Exercise session 1

Overview

The goal of this exercise session is to:

Get an overview of the data
Try training your first machine to classify new observations

Don’t forget to add your results to the score board!

Loading the data

Step 1: Unzip the NNday.zip folder found here.
Step 2: Open the folder and open the NNday project in RStudio.

Then this code will load the data into R:

load("./data/andata.rda")

You will now have six objects available in your workspace:

traindata_x: the feature variables in the training dataset
traindata_DEATH2YRS: the DEATH2YRS outcome variable from the training dataset
traindata_DISCONT: the DISCONT outcome variable from the training dataset
testdata_x: the feature variables in the test dataset
testdata_DEATH2YRS: the DEATH2YRS outcome variable from the test dataset
testdata_DISCONT: the DISCONT outcome variable from the test dataset

The traindata_x and testdata_x datasets contain the same variables but different observations.
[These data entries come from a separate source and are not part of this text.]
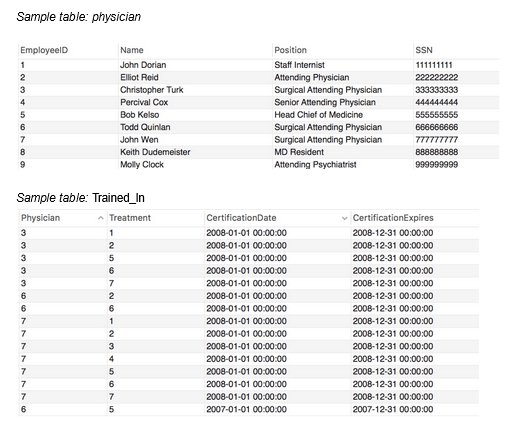Select the 2007-01-01 certification date cell
The height and width of the screenshot is (433, 516).
click(x=246, y=409)
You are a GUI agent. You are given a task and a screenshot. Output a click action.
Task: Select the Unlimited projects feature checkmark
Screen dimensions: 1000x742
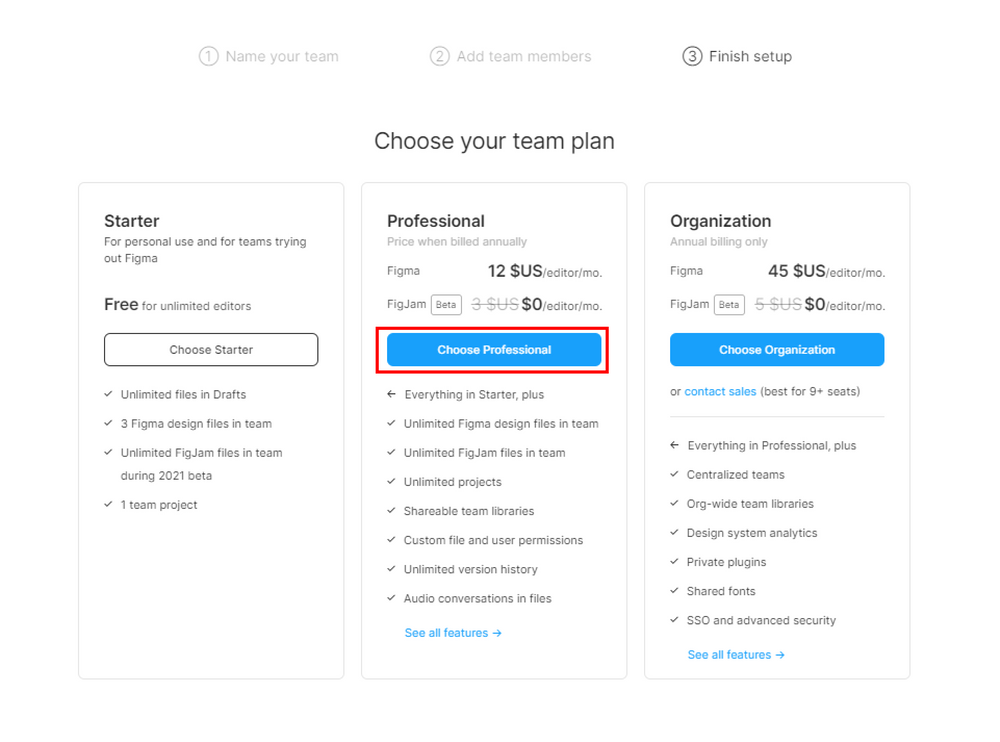coord(393,482)
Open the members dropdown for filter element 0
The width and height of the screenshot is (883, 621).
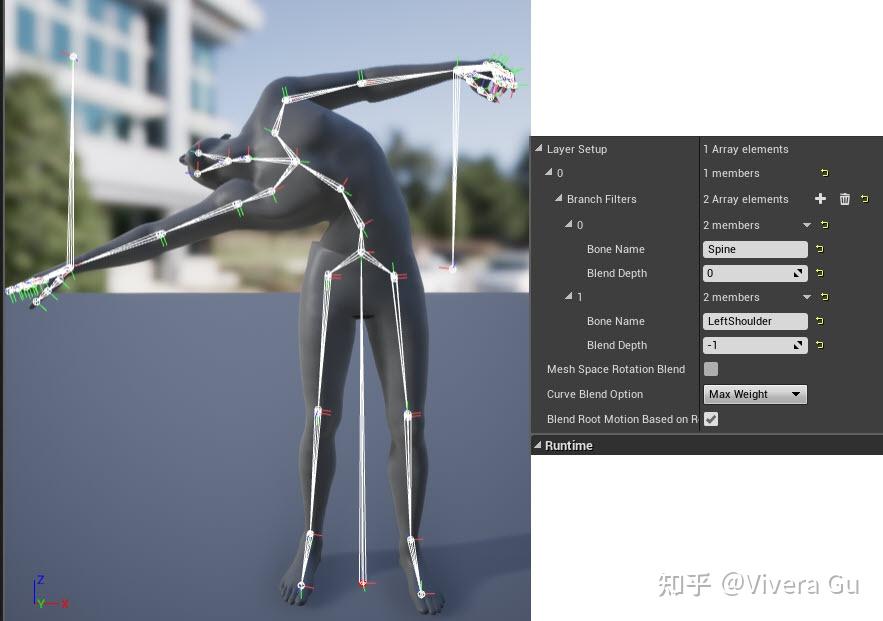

You are not allowed to use testdata_x for training your machines: this dataset should be used exclusively for testing their performance on new, unknown data.

We have two binary outcome variables:

DEATH2YRS: An indicator of whether the patient is registered as dead within 2 years of the study.
DISCONT: An indicator of whether treatment was discontinued due to adverse effects within 3 months of the study.

I recommend that you focus on trying to predict values of DEATH2YRS in the following, but if you find yourself needing more challenge, see what you can do with DISCONT.

A few tips:

I have prepared ready to go data (e.g. no missing information): andata.rda.
Look in the codebook (codebook_mCRPCdata.pdf) for more information about the features you can use.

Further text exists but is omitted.